> Data to process

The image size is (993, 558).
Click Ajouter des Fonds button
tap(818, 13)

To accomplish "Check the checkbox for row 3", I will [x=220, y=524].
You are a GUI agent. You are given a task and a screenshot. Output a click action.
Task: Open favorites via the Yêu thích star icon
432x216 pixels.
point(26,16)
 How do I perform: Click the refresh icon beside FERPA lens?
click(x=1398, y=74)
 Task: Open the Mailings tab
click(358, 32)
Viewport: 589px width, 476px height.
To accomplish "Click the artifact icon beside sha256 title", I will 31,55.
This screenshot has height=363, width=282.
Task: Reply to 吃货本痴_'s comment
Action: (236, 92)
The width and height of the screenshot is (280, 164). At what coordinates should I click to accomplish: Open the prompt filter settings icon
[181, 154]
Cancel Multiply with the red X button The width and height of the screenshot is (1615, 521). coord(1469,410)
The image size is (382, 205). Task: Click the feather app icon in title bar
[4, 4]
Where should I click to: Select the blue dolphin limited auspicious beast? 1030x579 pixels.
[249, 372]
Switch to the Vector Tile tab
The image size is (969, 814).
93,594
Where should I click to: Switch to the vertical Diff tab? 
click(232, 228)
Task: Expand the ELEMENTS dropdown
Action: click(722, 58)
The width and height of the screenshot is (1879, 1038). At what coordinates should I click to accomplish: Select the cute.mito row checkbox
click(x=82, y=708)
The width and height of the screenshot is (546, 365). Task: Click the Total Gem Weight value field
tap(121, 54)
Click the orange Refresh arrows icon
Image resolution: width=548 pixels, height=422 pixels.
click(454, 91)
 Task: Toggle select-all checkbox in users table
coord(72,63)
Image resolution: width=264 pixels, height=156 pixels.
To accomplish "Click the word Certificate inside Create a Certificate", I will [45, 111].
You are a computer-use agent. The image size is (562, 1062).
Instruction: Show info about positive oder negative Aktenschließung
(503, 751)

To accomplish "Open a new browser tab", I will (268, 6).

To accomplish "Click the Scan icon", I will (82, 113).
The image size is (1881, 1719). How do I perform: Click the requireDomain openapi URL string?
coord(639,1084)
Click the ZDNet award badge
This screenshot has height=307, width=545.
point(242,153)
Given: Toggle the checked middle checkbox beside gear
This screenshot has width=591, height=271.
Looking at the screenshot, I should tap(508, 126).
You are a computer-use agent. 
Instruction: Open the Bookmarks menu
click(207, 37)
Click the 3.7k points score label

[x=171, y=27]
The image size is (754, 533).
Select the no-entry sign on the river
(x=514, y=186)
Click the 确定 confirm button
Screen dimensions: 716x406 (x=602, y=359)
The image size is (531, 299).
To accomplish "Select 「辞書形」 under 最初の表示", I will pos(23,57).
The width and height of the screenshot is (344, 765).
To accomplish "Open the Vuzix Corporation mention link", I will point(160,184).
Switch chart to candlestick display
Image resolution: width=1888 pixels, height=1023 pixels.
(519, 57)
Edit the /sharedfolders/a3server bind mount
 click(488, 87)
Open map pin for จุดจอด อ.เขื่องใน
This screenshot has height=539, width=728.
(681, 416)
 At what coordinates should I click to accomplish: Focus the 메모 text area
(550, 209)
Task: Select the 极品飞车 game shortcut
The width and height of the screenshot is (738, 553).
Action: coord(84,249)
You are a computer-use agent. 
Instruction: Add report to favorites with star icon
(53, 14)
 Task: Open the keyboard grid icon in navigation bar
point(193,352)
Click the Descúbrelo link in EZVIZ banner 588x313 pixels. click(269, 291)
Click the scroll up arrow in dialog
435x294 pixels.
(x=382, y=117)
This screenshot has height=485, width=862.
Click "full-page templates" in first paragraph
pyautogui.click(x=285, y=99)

> The exercise
Please give the listing above as a numbered list, leaving out the blank lines.

> Correct output
1. The image size is (993, 558).
2. Click Ajouter des Fonds button
3. tap(818, 13)
4. To accomplish "Check the checkbox for row 3", I will [x=220, y=524].
5. You are a GUI agent. You are given a task and a screenshot. Output a click action.
6. Task: Open favorites via the Yêu thích star icon
7. 432x216 pixels.
8. point(26,16)
9.  How do I perform: Click the refresh icon beside FERPA lens?
10. click(x=1398, y=74)
11.  Task: Open the Mailings tab
12. click(358, 32)
13. Viewport: 589px width, 476px height.
14. To accomplish "Click the artifact icon beside sha256 title", I will 31,55.
15. This screenshot has height=363, width=282.
16. Task: Reply to 吃货本痴_'s comment
17. Action: (236, 92)
18. The width and height of the screenshot is (280, 164). At what coordinates should I click to accomplish: Open the prompt filter settings icon
19. [181, 154]
20. Cancel Multiply with the red X button The width and height of the screenshot is (1615, 521). coord(1469,410)
21. The image size is (382, 205). Task: Click the feather app icon in title bar
22. [4, 4]
23. Where should I click to: Select the blue dolphin limited auspicious beast? 1030x579 pixels.
24. [249, 372]
25. Switch to the Vector Tile tab
26. The image size is (969, 814).
27. 93,594
28. Where should I click to: Switch to the vertical Diff tab? 
29. click(232, 228)
30. Task: Expand the ELEMENTS dropdown
31. Action: click(722, 58)
32. The width and height of the screenshot is (1879, 1038). At what coordinates should I click to accomplish: Select the cute.mito row checkbox
33. click(x=82, y=708)
34. The width and height of the screenshot is (546, 365). Task: Click the Total Gem Weight value field
35. tap(121, 54)
36. Click the orange Refresh arrows icon
37. Image resolution: width=548 pixels, height=422 pixels.
38. click(454, 91)
39.  Task: Toggle select-all checkbox in users table
40. coord(72,63)
41. Image resolution: width=264 pixels, height=156 pixels.
42. To accomplish "Click the word Certificate inside Create a Certificate", I will [45, 111].
43. You are a computer-use agent. The image size is (562, 1062).
44. Instruction: Show info about positive oder negative Aktenschließung
45. (503, 751)
46. To accomplish "Open a new browser tab", I will (268, 6).
47. To accomplish "Click the Scan icon", I will (82, 113).
48. The image size is (1881, 1719). How do I perform: Click the requireDomain openapi URL string?
49. coord(639,1084)
50. Click the ZDNet award badge
51. This screenshot has height=307, width=545.
52. point(242,153)
53. Given: Toggle the checked middle checkbox beside gear
54. This screenshot has width=591, height=271.
55. Looking at the screenshot, I should tap(508, 126).
56. You are a computer-use agent. 
57. Instruction: Open the Bookmarks menu
58. click(207, 37)
59. Click the 3.7k points score label
60. [x=171, y=27]
61. The image size is (754, 533).
62. Select the no-entry sign on the river
63. (x=514, y=186)
64. Click the 确定 confirm button
65. Screen dimensions: 716x406 (x=602, y=359)
66. The image size is (531, 299).
67. To accomplish "Select 「辞書形」 under 最初の表示", I will pos(23,57).
68. The width and height of the screenshot is (344, 765).
69. To accomplish "Open the Vuzix Corporation mention link", I will point(160,184).
70. Switch chart to candlestick display
71. Image resolution: width=1888 pixels, height=1023 pixels.
72. (519, 57)
73. Edit the /sharedfolders/a3server bind mount
74.  click(488, 87)
75. Open map pin for จุดจอด อ.เขื่องใน
76. This screenshot has height=539, width=728.
77. (681, 416)
78.  At what coordinates should I click to accomplish: Focus the 메모 text area
79. (550, 209)
80. Task: Select the 极品飞车 game shortcut
81. The width and height of the screenshot is (738, 553).
82. Action: coord(84,249)
83. You are a computer-use agent. 
84. Instruction: Add report to favorites with star icon
85. (53, 14)
86.  Task: Open the keyboard grid icon in navigation bar
87. point(193,352)
88. Click the Descúbrelo link in EZVIZ banner 588x313 pixels. click(269, 291)
89. Click the scroll up arrow in dialog
90. 435x294 pixels.
91. (x=382, y=117)
92. This screenshot has height=485, width=862.
93. Click "full-page templates" in first paragraph
94. pyautogui.click(x=285, y=99)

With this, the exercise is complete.